Dataset excerpts:

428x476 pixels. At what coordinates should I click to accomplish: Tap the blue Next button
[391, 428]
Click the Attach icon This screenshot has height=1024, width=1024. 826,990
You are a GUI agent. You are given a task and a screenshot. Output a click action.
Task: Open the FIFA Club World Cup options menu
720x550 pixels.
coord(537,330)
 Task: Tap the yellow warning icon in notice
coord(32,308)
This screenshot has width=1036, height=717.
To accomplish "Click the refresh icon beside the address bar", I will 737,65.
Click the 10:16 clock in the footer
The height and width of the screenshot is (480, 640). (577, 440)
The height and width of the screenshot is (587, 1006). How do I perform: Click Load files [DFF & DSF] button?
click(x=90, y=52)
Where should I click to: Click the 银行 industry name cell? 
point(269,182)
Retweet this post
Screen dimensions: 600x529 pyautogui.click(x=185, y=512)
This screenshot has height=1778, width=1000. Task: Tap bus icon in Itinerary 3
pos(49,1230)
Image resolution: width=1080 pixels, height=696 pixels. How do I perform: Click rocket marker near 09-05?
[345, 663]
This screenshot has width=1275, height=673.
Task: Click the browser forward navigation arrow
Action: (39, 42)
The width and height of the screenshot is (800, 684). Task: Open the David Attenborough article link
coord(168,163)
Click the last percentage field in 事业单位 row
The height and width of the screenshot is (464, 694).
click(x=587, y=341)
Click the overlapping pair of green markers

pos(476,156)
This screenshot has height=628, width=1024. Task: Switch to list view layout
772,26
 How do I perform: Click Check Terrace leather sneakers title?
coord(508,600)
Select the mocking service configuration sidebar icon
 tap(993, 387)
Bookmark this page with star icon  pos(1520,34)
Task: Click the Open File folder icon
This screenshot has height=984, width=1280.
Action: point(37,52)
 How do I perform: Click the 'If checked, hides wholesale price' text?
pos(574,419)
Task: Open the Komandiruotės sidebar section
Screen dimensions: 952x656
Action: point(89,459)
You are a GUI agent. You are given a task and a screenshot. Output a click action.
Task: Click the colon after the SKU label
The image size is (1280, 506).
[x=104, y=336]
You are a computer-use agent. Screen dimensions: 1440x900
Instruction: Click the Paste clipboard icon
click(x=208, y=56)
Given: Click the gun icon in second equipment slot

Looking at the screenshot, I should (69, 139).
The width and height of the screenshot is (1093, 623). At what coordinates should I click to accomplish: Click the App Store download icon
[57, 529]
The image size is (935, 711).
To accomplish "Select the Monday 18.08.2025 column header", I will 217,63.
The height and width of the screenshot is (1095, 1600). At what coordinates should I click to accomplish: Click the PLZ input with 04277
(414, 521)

### Work to complete
In the entries above, copy the lines from the one that contains "How do I perform: Click Check" through the last line, exactly as they appear.

### Task response
 How do I perform: Click Check Terrace leather sneakers title?
coord(508,600)
Select the mocking service configuration sidebar icon
 tap(993, 387)
Bookmark this page with star icon  pos(1520,34)
Task: Click the Open File folder icon
This screenshot has height=984, width=1280.
Action: point(37,52)
 How do I perform: Click the 'If checked, hides wholesale price' text?
pos(574,419)
Task: Open the Komandiruotės sidebar section
Screen dimensions: 952x656
Action: point(89,459)
You are a GUI agent. You are given a task and a screenshot. Output a click action.
Task: Click the colon after the SKU label
The image size is (1280, 506).
[x=104, y=336]
You are a computer-use agent. Screen dimensions: 1440x900
Instruction: Click the Paste clipboard icon
click(x=208, y=56)
Given: Click the gun icon in second equipment slot

Looking at the screenshot, I should (69, 139).
The width and height of the screenshot is (1093, 623). At what coordinates should I click to accomplish: Click the App Store download icon
[57, 529]
The image size is (935, 711).
To accomplish "Select the Monday 18.08.2025 column header", I will 217,63.
The height and width of the screenshot is (1095, 1600). At what coordinates should I click to accomplish: Click the PLZ input with 04277
(414, 521)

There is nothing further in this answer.